## HOW TO COMPLETE THIS TASK
Your task is to copy the stretch of lines in the records below that begins with the line containing "The height and width of the screenshot is (627, 1383)." and ends with the line containing "the Frühlingswald bei", exactly as written, with nothing added.

(Collected data)
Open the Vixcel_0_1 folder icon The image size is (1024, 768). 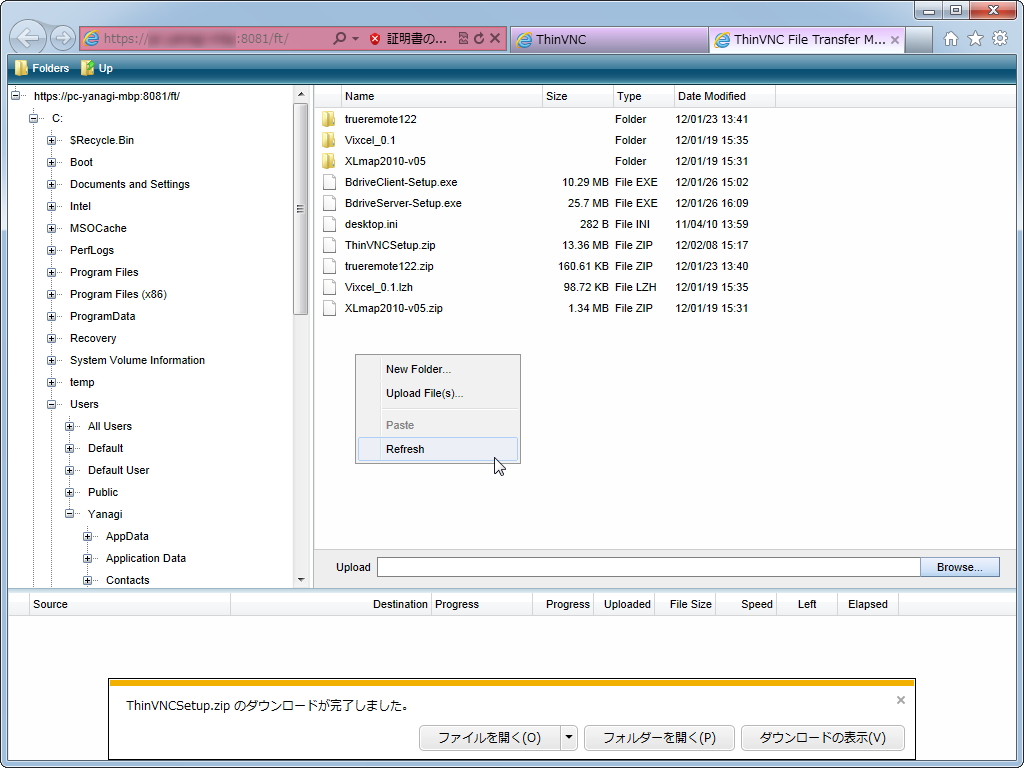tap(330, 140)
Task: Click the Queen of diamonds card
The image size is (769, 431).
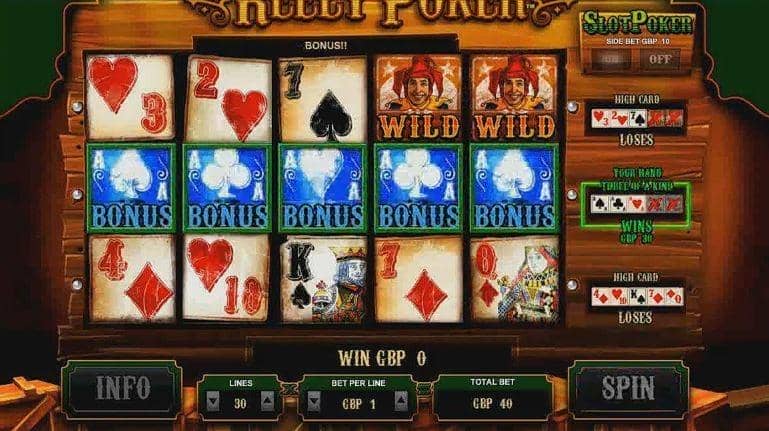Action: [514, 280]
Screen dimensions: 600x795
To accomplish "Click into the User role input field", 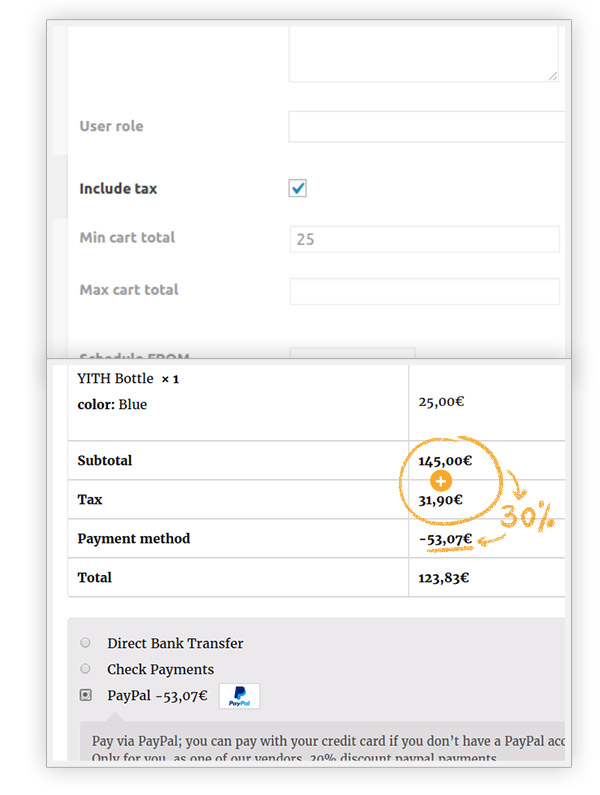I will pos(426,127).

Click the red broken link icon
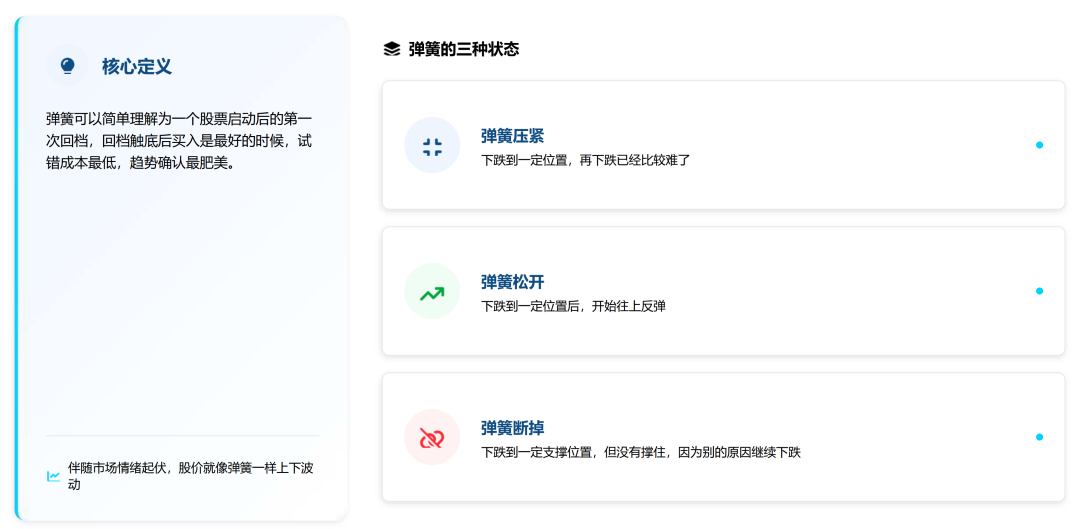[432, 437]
==
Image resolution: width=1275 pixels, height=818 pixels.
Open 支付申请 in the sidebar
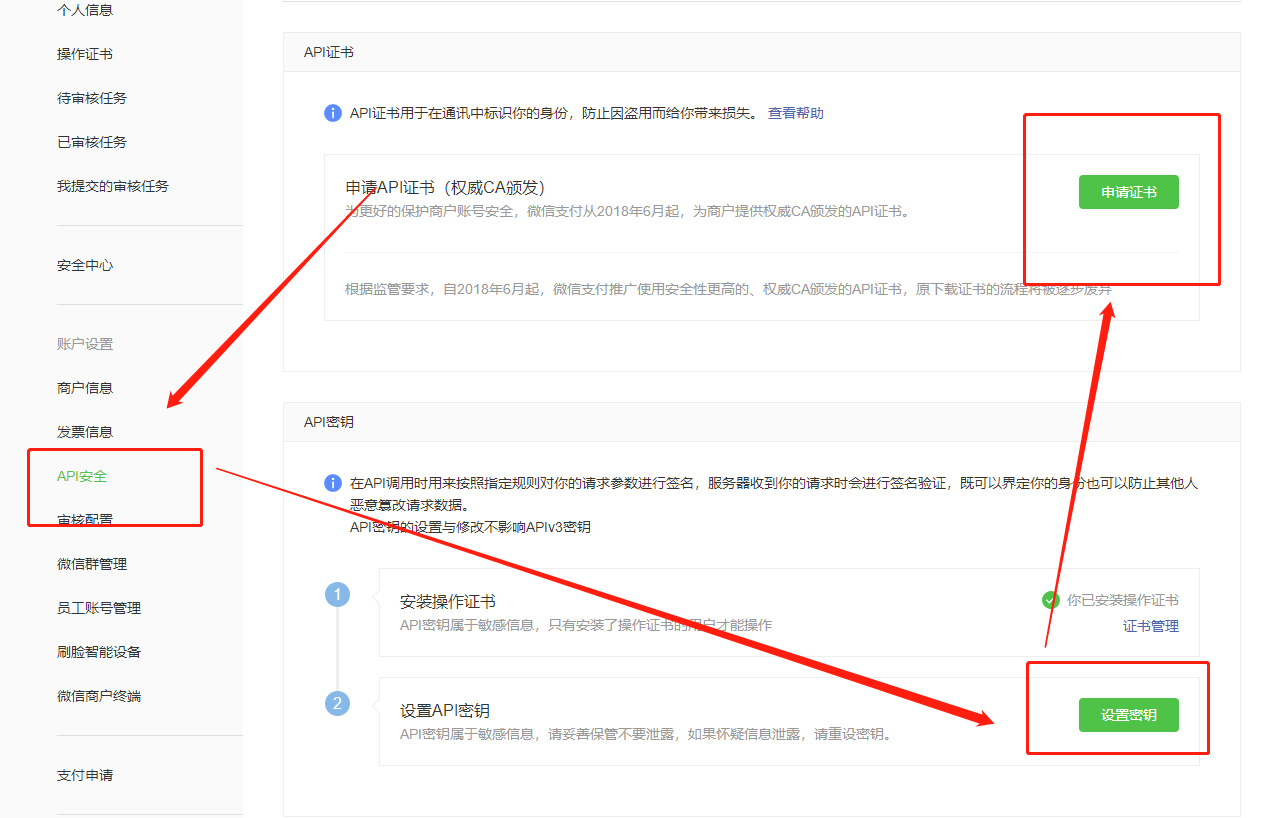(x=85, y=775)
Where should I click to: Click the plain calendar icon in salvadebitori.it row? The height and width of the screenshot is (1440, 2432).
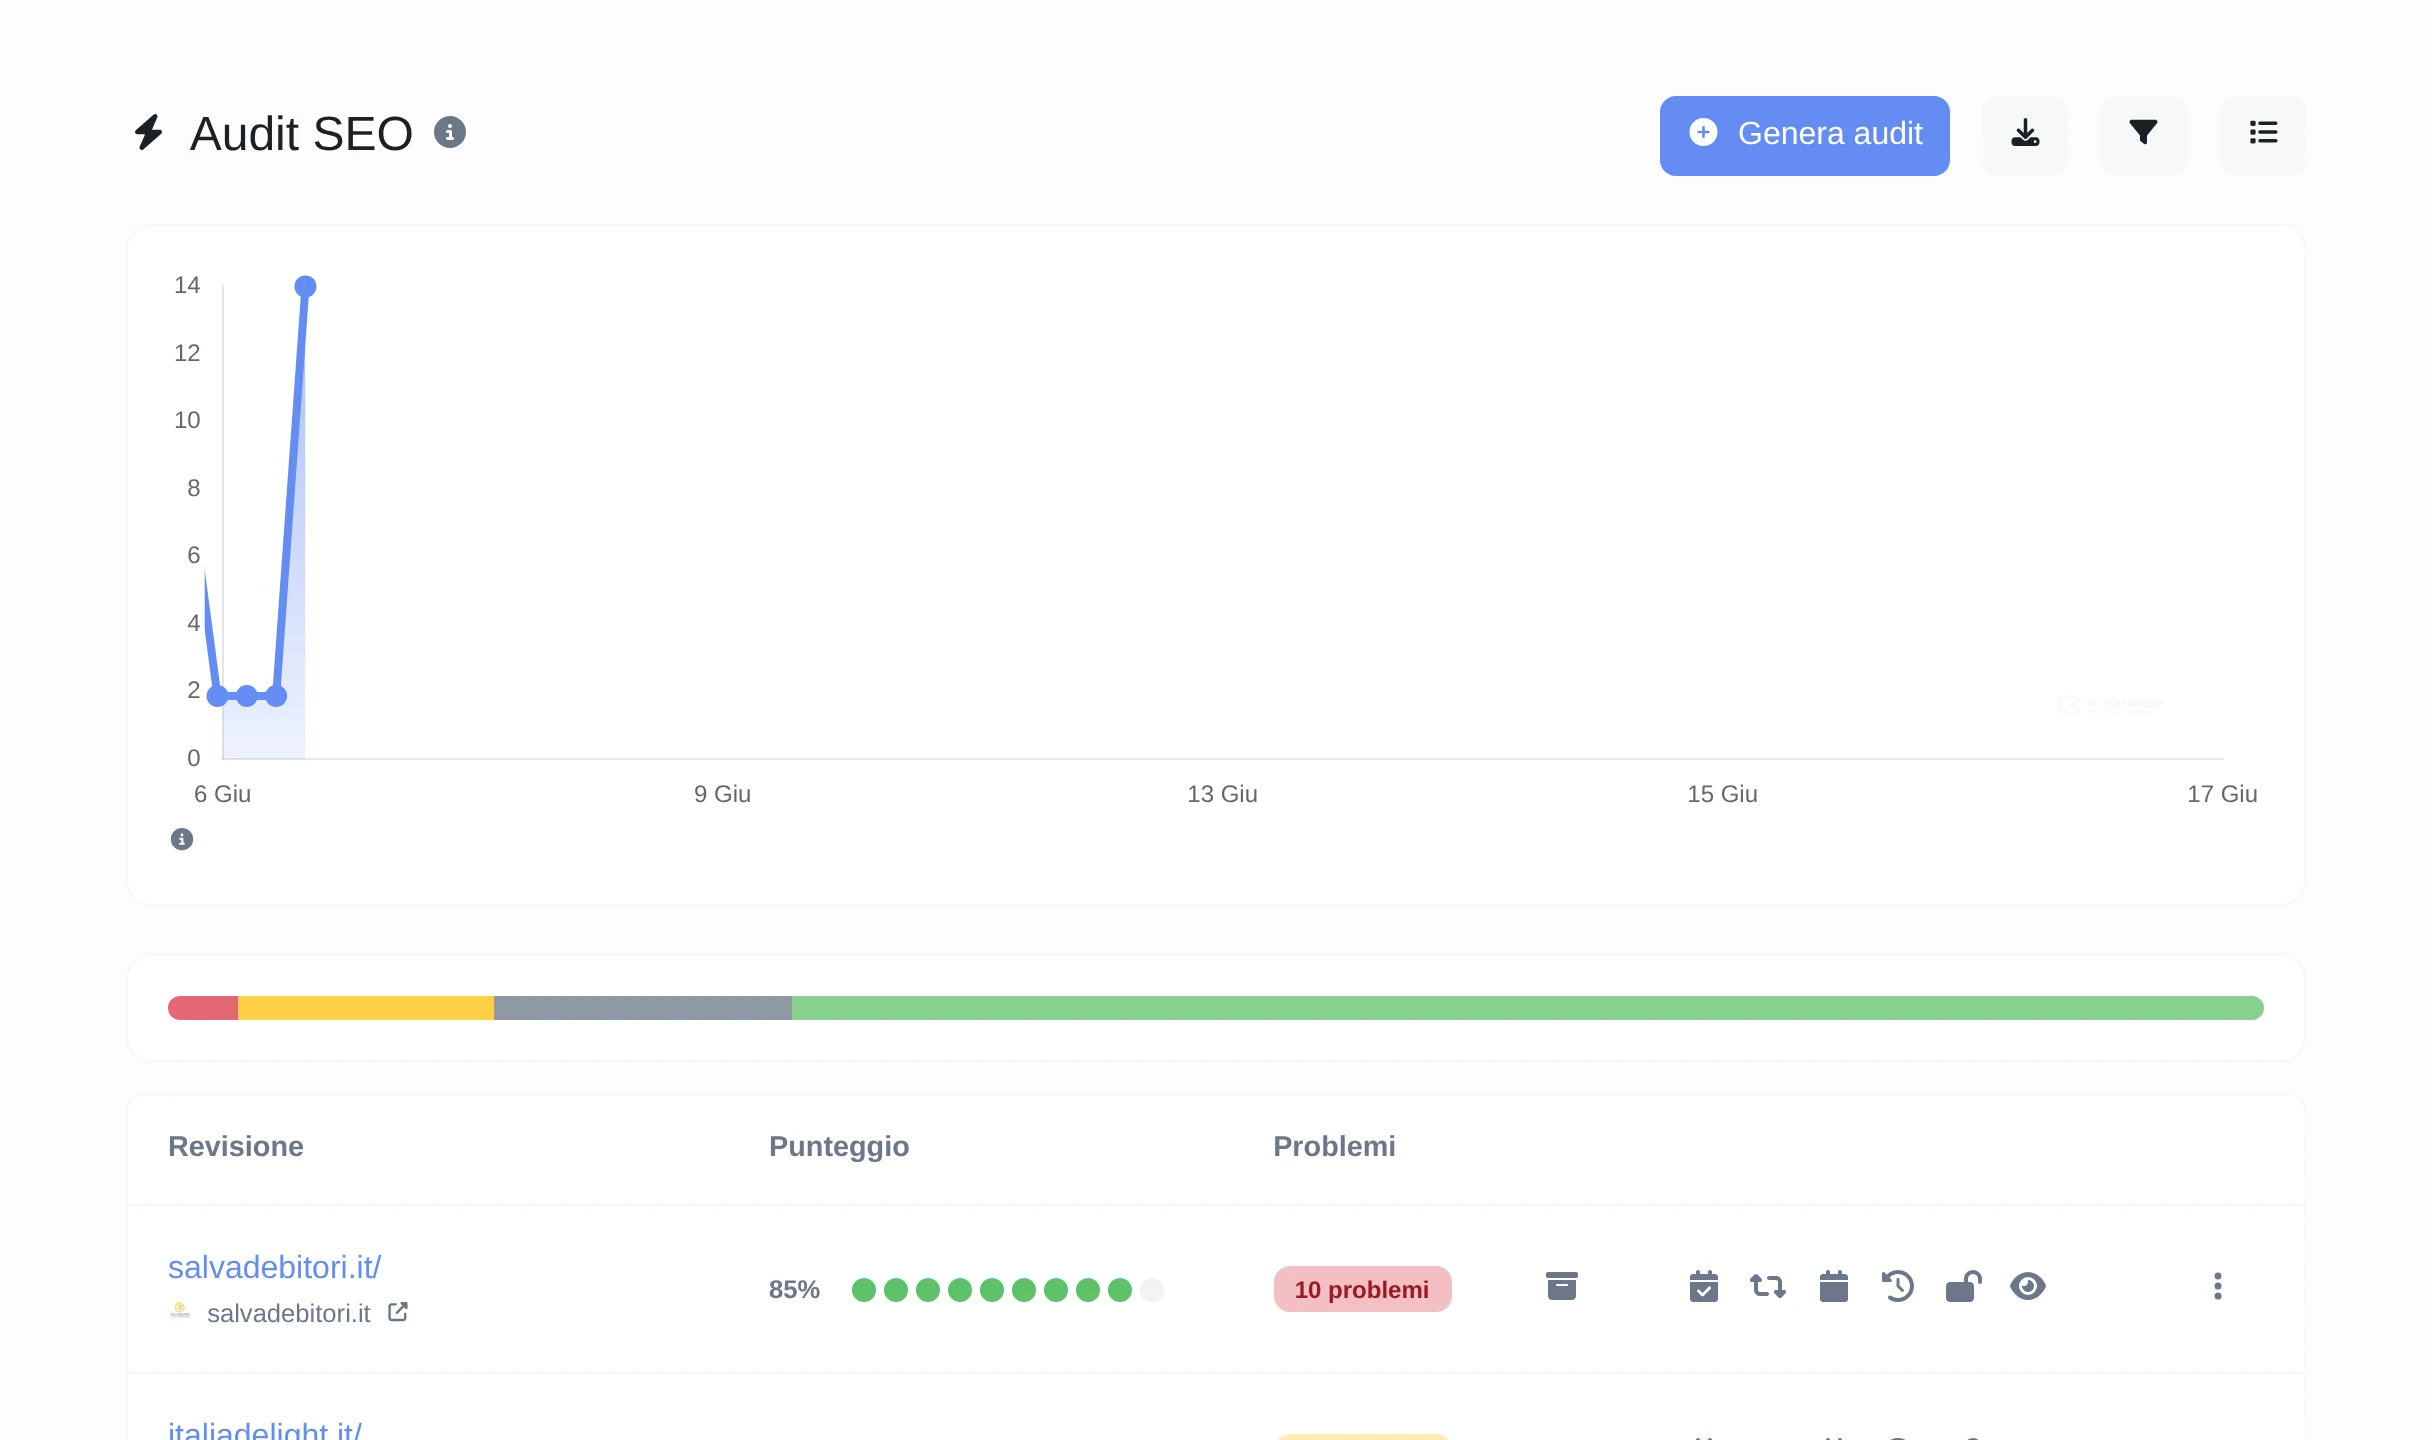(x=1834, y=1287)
--
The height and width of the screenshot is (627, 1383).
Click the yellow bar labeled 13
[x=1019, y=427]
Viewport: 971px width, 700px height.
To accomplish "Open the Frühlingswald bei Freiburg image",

## ANSWER
The height and width of the screenshot is (627, 1383).
Click the yellow bar labeled 13
[x=1019, y=427]
Viewport: 971px width, 700px height.
To accomplish "Open the Frühlingswald bei Freiburg image",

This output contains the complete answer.